What the task requires ▸
Please look for the string "height" below and report every line in which it occurs.

Supplied records ▸
###

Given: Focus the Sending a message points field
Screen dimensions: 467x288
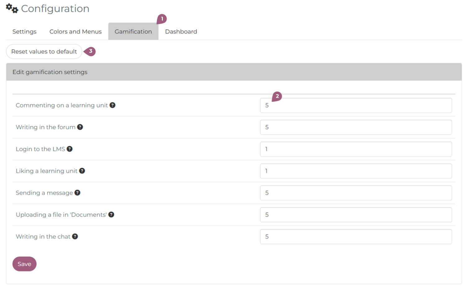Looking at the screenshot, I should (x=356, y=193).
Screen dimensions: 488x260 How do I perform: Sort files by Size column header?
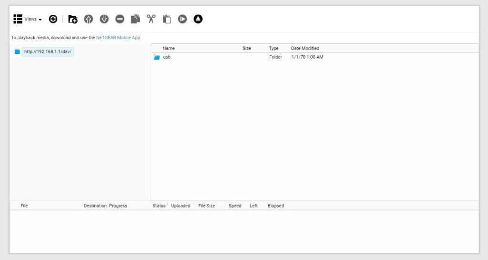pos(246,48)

###

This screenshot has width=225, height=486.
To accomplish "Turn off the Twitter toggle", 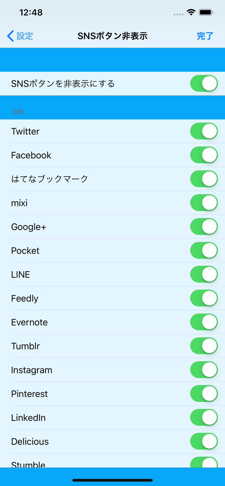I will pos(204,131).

###

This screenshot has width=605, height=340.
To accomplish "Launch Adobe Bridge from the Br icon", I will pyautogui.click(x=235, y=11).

###

Response area ▸
This screenshot has width=225, height=486.
This screenshot has width=605, height=340.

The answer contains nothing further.